* [CONSIGNES DE L'EXERCICE]:
Rédigez, s'il vous plaît, la suite du discours sur l'emploi culturel, en commençant juste après sa dernière phrase.

* [TEXTE FOURNI]:
* * *

Texte intégral
Monsieur le ministre,
Messieurs les Présidents des Commissions des Affaires Culturelles, Familiales et Sociales de l'Assemblée nationale et du sénat,
Mesdames et Messieurs les représentants des partenaires sociaux,
Mesdames et Messieurs,
Renaud Donnedieu de Vabres vient de le dire avec bonheur et force : l'emploi culturel et son développement constituent, au-delà de leurs implications culturelles évidentes, un enjeu économique et social d'importance. De fait, le poids du secteur en termes d'emplois doit être pleinement mesuré. Face aux quelques 300.000 emplois qu'il représente, et dans le contexte de maintien d'un taux de chômage élevé, le ministre en charge de l'emploi et du travail que je suis ne pouvait l'ignorer. Bien au contraire.
Son importance exige alors une attention toute particulière, au moins à deux égards.
D'une part, il constitue sans nul doute un gisement d'emploi significatif, comme en témoigne la croissance tendancielle du secteur ces dernières années, mais encore insuffisamment exploité.
D'autre part, il nécessite un effort pour promouvoir durablement le développement d'un emploi de qualité. Si la majeure partie des salariés du secteur occupe des emplois permanents, un bon tiers relève de l'intermittence et leur nombre n'a cessé de croître ces dernières années. C'est dire, même si l'intermittence reste bien évidemment incontournable pour un certain nombre d'activités et d'emplois, qu'il est possible de renforcer plus avant la qualité des emplois dans le secteur, qu'il reste des marges de progrès à conquérir face à la précarité, qu'il y a lieu de promouvoir la professionnalisation des salariés.
C'est à tout le moins ce double constat qui justifie la conduite d'une politique de l'emploi ambitieuse dans le secteur. Dans cette perspective - et Renaud Donnedieu de Vabres l'a très clairement affirmé- cette politique de l'emploi ne peut se réduire au seul système d'assurance chômage. Certes le régime d'assurance chômage doit jouer tout son rôle de régulation et donc prendre en compte, dans le cadre d'un régime spécifique au sein de la solidarité interprofessionnelle, les spécificités des métiers et les pratiques d'emploi. Mais il n'a pas vocation à assumer seul la charge de la politique de l'emploi culturel dans notre pays, a fortiori dans la situation financière qui est la sienne aujourd'hui, en lieu et place des autres acteurs, qu'il s'agisse des employeurs au titre de la politique salariale ou des collectivités publiques au titre du financement de notre politique culturelle.
Voilà pourquoi le Gouvernement considère qu'il est désormais nécessaire de refonder le cadre de notre politique de l'emploi culturel. C'est tout le sens de notre démarche commune à Renaud Donnedieu de Vabres, à Jean-Louis Borloo et à moi-même sous l'autorité du Premier Ministre. C'est tout le sens du projet de Charte pour l'emploi dans le spectacle qui en traduit les principes et en décline les orientations.

* * *

* [DONNÉES]:
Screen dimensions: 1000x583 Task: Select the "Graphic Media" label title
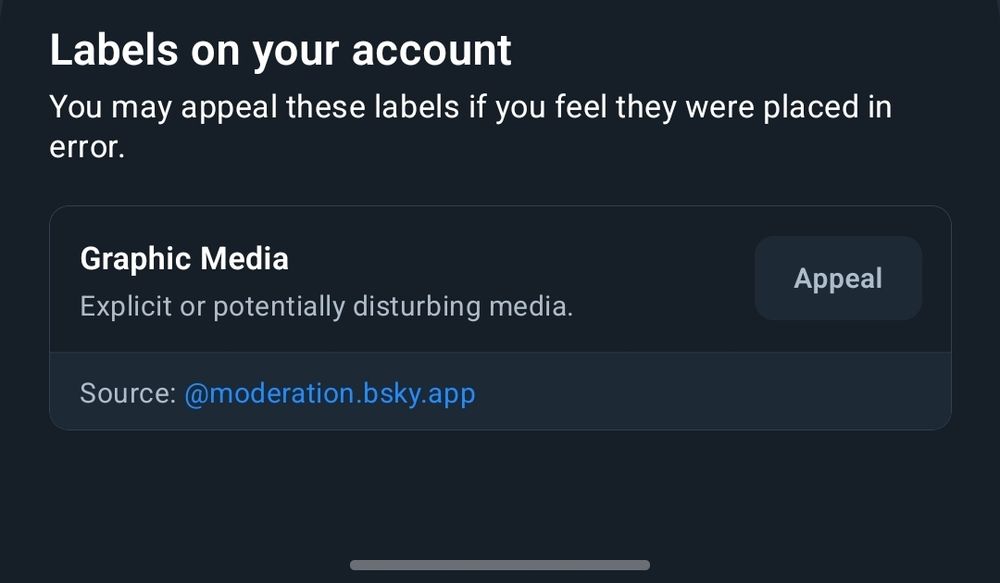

* * *

* [RÉSULTAT ATTENDU]:
Cette politique ambitieuse suppose bien évidemment l'implication de tous : Etat, collectivités locales, partenaires sociaux tant au niveau interprofessionnel que bien sûr professionnel.
En la matière, l'Etat a d'ores et déjà pris ses responsabilités en engageant un certain nombre de chantiers, le ministre de la culture vient de les évoquer.
C'est notamment le cas en matière de lutte contre le travail illégal. Celle-ci constitue désormais une priorité de l'action publique. Elle est en effet une condition préalable à la réussite de la politique de l'emploi que nous souhaitons mener : elle est nécessaire pour garantir la pérennité de nos régimes de protection sociale, pour assurer une régulation juste et maîtrisée des relations d'emploi et pour soutenir des emplois de qualité. C'est vrai dans tous les secteurs. C'est sans doute particulièrement justifié dans le secteur du spectacle.
Un plan national d'action a été mis en uvre en octobre 2003. nous avons tenu, avec Jean-Louis Borloo, à l'intensifier plus encore en juin 2004 à l'occasion de la réunion de la Commission nationale de lutte contre le travail illégal. Pour ce faire, nous avons ensemble défini les actions prioritaires et nous nous sommes donné les moyens de conduire une action efficace.
Ainsi, la mobilisation des services de contrôle a été particulièrement forte (depuis maintenant près de deux ans). De même, nous avons veillé à articuler étroitement prévention et répression car toute action en la matière ne peut être durablement efficace que si elle associe ces deux volets. Nous avons enfin pris les mesures nécessaires, attendues depuis si longtemps qu'elles en finissaient par constituer de véritables serpents de mer. Je pense ici aux textes réglementaires sur le croisements de fichiers qui ont enfin été publiés.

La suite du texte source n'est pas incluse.